The result? While Americans fight and die to give Iraqis “breathing room,” Iraqi politicians refuse to resolve the political issues that matter the most. No progress on the linchpin issue of sharing oil revenues. No de-Ba’athification law, no provincial elections, and no amnesty.
By any measure, that’s a failing grade for a purported new strategy that is really more of the same that has failed in forging the political reconciliation that is the last, best hope for ending a bloody civil war over age-old sectarian differences.

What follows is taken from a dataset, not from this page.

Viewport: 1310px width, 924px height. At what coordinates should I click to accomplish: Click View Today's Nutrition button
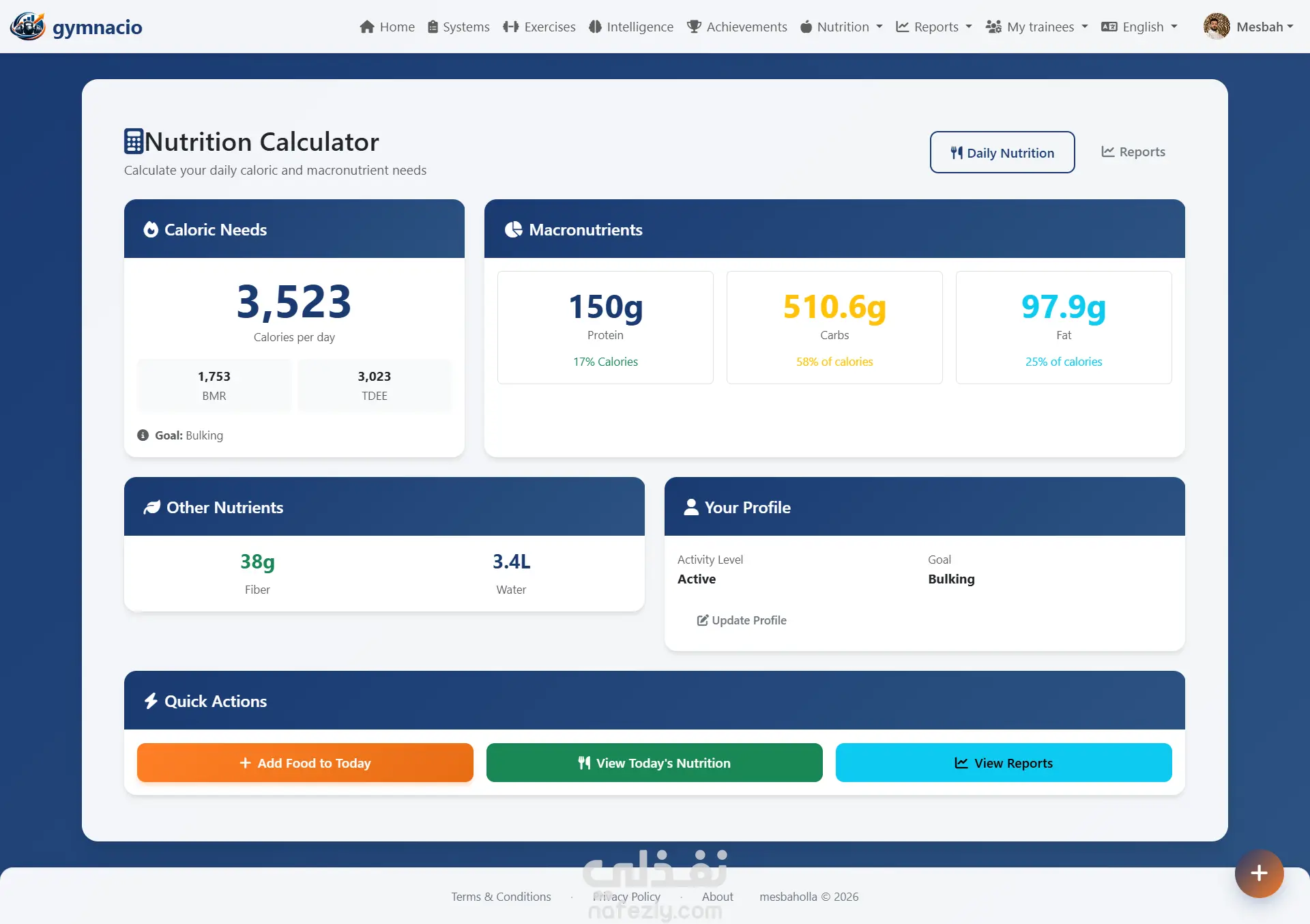click(x=654, y=762)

The lessons are clear: No deadline means no accountability for Iraqi politicians. And no accountability means no progress. This is a losing equation — and we need to change it before we sacrifice any more American lives to a failed policy.
You’ve heard the arguments and counter-arguments flying around Washington this month — a month when, like so many months before, the American people were promised accountability but given only more rhetoric.

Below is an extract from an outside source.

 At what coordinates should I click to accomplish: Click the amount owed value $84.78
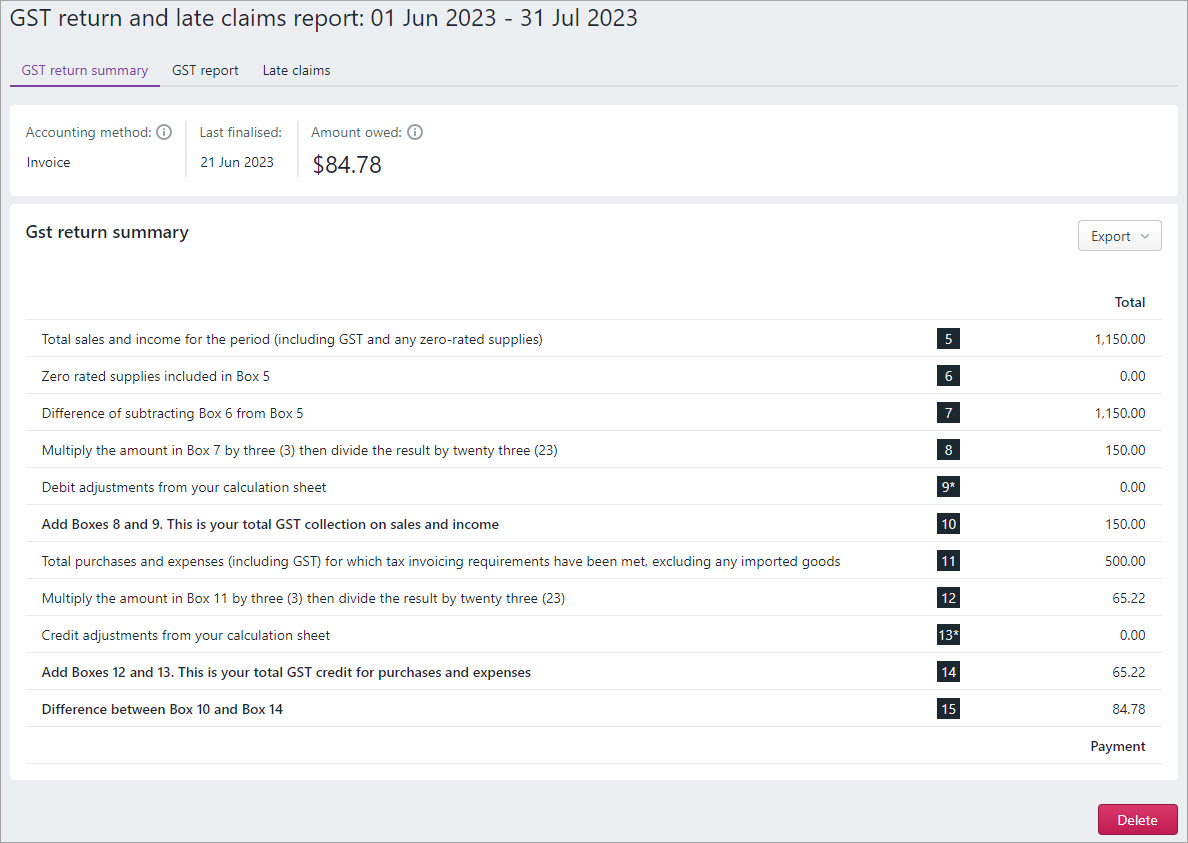click(347, 164)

The rhetoric of “no surrender” does nothing to illuminate a grave and serious dilemma of 160,000 US troops in the middle of an Iraqi civil war our troops can’t be equipped to end. The rhetoric, while we witness a catastrophe, is that staying in Iraq is the only way to prevent a catastrophe. That’s a failure to look reality in the face. The way to avoid the mistakes of Vietnam is not by repeating them, by staying in Iraq and pursuing a policy we know can’t work.

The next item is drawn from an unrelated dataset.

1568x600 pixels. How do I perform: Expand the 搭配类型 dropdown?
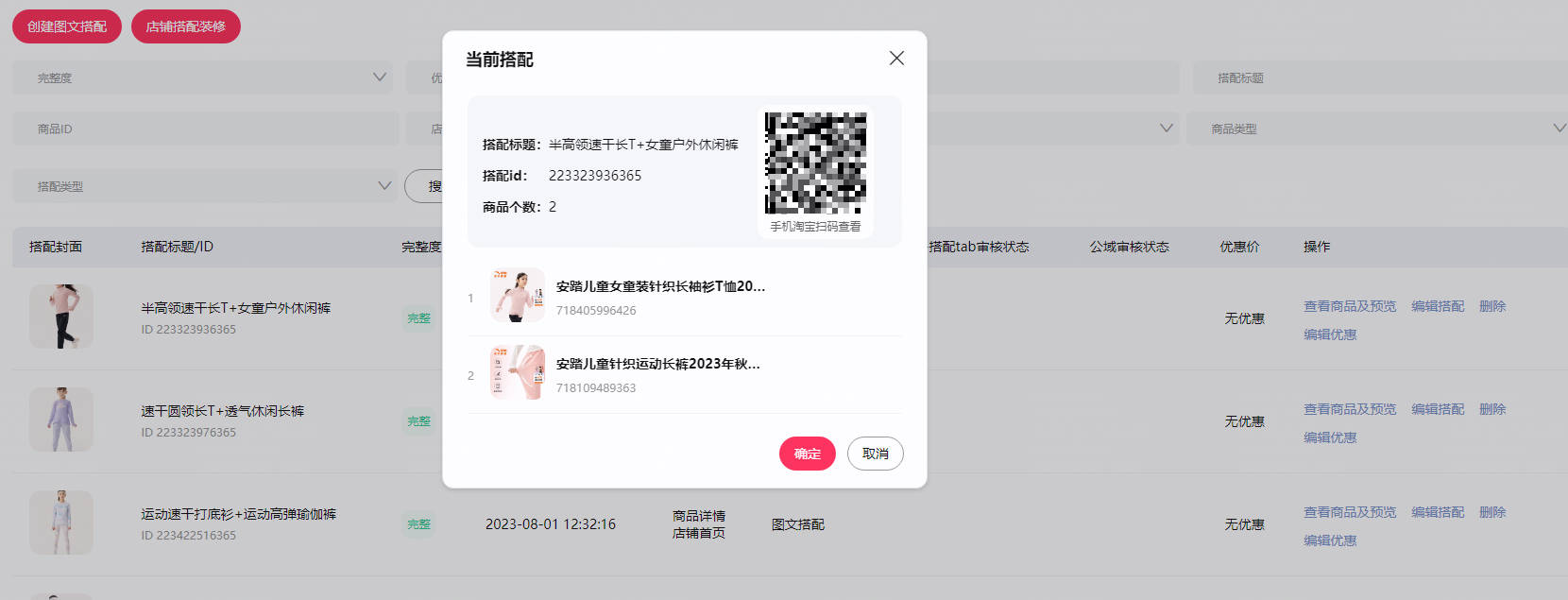206,186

This is a historic crisis in our foreign policy — a crisis of Bush, Cheney, and Rumsfeld’s making. The fact is that no path forward is without tremendous cost and risk to this great nation. But what I do know is that the American people have spoken: this war was a mistake and is not working. It would be tragic if we continue to compound old mistakes with new ones.
That is why I believe strongly — for all the reasons I’ve just mentioned — that we need a new strategy. And I hope you’ll join me in sending this President a message, loud and clear, with too many votes to ignore, filibuster, or veto: the current strategy isn’t working, and we need a new direction in Iraq.
The speech that Senator Kerry delivered to the Senate on Thursday is forceful, fact-filled, and well worth reading in full detail. There’s a complete text transcript of it here on the site, and the independent video bloggers over at KerryVision.net have posted a series of video clips of the Senator addressing his colleagues with what they describe as a “point-by-point dismantling of counter-arguments, such as ‘we cannot leave Iraq in the hands of Al Qaeda’ or ‘The surge is a success, it was only the previous approach that was the failure’ ” revealing his “depth of knowledge about the history of Iraq and the world, that is amazing in its detail.”
Here are some key excerpts from that powerful and compelling Senate speech calling for a genuine, realistic change of course in Iraq:
I have been listening to my colleagues on the other side of the aisle, and sometimes I think we are talking past each other and about different legislation.
The proposal in the Levin-Reed-Kerry and other Senators legislation says nothing about precipitous. I don’t know how one interprets “precipitous” when we leave the President the discretion to decide how many troops he is going to have there for training, for prosecuting the war on terror against al-Qaeda, and for the job of protecting American facilities and forces.
The fact is that for many people in the country, this is inadequate. It is not precipitous. To have a debate about buzz words that excite the base does not serve our troops well, and it certainly does not serve our national security interests very well.
We keep hearing these words “surrender” and “choose to lose,” and so forth. It is insulting to a lot of people who have spent a lifetime, some who served in the Armed Forces, being told this by people who have not, that they are somehow choosing to put a strategy in place purposefully that is to surrender on behalf of America or to lose on behalf of America. Come on. It happens that a lot of people in the Senate and the country believe there is a better way to defend American interests.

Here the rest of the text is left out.